A US mother-of-two has spoken of her frustration that she was forced to dump 500oz (14.8 litres) of breast milk at security at London’s Heathrow Airport.
In an open letter posted on Facebook, Jessica Coakley Martinez, who was travelling without her eight-month-old son, said she felt “humiliated”.
“You made me dump out nearly two weeks worth of food for my son,” she said.
Heathrow says the UK government’s rules on carrying liquids on planes are set out for passengers on its website.
The rules, set out by the Department for Transport, say that liquids may only be carried in containers holding 100ml or less in a transparent and re-sealable single bag.
The website says exceptions are made in the case of baby food or baby milk but only if the passenger is travelling with a baby. It says excess liquids should be carried as hold luggage.
Ms Martinez wrote that, although she should have looked up the rules, the regulation that breast milk was not allowed if the mother was travelling without her baby was “incredibly unfair and exclusionary in consideration of all of the other working mothers like me”.
She wrote: “If I acted irate, it’s because it was the only appropriate reaction I could muster.
“I now don’t have the option to solely breastfeed my son because I don’t have enough milk to supply him while I’m at work, despite all of my best efforts.
“Being a working mother and ensuring both my job and my child get exactly what they need is the hardest thing I’ve ever done but you managed to make it nearly impossible in a single afternoon.
“Security is the priority, but it isn’t and shouldn’t be your only goal, and it certainly shouldn’t punish those you intend to protect.
“Beyond literally taking food from my child’s mouth, you humiliated me and made me feel completely defeated as a professional and a mother.”
She said that of the breast milk she was carrying “more than 300oz of that milk was frozen. Solid.”
She continued: “I was willing to let go of the liquid milk. But you also wanted the solid milk because it could ‘melt and become a liquid’.”

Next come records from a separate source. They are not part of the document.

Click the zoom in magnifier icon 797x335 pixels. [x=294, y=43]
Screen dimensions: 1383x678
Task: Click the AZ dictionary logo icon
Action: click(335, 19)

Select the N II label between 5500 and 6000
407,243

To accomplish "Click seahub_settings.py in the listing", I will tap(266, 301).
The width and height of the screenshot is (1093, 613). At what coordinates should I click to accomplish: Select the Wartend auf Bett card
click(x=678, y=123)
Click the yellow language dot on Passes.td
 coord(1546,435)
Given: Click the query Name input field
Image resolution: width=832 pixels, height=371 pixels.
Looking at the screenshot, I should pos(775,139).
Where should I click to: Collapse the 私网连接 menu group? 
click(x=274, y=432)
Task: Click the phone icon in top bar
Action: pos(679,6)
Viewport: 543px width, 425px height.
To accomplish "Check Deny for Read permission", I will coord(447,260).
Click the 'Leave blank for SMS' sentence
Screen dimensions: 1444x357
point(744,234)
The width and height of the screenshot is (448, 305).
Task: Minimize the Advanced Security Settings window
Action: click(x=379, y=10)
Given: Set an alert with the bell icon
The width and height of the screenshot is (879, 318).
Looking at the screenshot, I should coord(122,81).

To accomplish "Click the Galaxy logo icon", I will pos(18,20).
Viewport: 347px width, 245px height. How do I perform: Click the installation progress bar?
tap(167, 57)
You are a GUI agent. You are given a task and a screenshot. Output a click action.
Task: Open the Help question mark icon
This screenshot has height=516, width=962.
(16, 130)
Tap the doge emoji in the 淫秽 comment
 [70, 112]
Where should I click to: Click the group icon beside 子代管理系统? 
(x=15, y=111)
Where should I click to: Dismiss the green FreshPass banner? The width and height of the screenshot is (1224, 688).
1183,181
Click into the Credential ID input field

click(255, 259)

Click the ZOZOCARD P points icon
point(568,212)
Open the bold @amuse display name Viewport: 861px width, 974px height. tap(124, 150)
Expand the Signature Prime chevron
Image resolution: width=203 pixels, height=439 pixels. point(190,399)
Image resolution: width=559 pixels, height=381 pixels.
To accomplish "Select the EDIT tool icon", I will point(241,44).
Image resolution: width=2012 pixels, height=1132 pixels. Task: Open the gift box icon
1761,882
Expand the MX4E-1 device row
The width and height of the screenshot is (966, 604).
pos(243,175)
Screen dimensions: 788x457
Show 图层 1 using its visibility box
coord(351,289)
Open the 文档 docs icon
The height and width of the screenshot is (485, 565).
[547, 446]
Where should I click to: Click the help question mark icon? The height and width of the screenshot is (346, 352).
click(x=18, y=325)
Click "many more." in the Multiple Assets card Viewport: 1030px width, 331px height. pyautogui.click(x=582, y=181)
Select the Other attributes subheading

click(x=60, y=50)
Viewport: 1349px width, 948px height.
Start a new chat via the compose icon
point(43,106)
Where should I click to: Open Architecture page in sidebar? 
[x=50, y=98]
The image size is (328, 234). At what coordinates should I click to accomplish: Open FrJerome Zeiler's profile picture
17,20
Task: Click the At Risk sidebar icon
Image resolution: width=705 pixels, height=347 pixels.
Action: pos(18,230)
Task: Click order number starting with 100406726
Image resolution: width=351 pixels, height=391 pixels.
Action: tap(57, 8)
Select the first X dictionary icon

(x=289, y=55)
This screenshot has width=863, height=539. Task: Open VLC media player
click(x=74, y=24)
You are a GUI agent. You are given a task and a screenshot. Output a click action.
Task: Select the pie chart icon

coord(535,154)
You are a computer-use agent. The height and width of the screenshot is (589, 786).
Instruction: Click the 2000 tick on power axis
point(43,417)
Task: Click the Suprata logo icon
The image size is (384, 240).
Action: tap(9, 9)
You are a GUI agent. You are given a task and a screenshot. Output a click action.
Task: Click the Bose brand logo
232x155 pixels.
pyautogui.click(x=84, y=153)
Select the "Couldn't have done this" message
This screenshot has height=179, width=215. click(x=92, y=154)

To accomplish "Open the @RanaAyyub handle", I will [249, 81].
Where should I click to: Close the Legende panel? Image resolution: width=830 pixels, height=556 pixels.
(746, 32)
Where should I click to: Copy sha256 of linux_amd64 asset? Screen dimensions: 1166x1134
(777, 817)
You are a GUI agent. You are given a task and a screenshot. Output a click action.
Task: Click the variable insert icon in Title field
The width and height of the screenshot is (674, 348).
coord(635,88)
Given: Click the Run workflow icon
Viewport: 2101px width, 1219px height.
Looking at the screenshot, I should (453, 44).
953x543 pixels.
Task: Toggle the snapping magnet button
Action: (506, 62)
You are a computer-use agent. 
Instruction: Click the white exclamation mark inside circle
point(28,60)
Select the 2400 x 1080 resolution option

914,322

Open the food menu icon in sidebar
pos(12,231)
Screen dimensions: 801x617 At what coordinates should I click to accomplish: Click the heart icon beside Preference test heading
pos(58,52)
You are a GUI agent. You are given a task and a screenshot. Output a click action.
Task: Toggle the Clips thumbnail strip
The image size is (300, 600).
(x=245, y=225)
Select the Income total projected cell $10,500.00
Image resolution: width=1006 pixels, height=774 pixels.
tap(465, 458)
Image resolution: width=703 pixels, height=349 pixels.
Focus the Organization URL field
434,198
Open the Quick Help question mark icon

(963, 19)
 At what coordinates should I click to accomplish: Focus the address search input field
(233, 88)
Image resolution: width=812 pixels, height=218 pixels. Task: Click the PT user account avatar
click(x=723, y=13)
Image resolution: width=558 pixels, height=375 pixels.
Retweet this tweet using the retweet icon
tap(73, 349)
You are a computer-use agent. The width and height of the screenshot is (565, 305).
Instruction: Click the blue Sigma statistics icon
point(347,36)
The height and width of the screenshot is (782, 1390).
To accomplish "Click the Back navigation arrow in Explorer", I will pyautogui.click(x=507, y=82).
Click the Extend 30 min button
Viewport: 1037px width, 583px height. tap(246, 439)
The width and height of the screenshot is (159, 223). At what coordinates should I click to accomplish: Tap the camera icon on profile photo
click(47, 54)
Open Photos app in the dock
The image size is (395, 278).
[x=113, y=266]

Rules restricting the amount of liquids which can be carried as hand luggage on flights leaving UK airports were brought in in the wake of the discovery of a terrorist plot to detonate liquid explosives on board seven transatlantic airliners in 2006.
La Leche League, a charity that provides support to breastfeeding mothers, agreed that having to “unexpectedly discard milk expressed for a child is often very distressing”.
“When a mother is away from her child she needs to express milk for her own comfort and to maintain a supply for her child. Not expressing her milk may lead to mastitis or engorged breasts and a drop in milk production. Having expressed this milk to take home for her baby, it can be very upsetting to be told to throw it away,” spokeswoman Anna Burbidge said.
The charity said it recommends mothers travelling with expressed breast milk check the guidelines with the airline they are using before they travel.
Breast milk can be put into check-in luggage and knowing that beforehand may help a mother to plan how to transport the expressed milk, La Leche League added.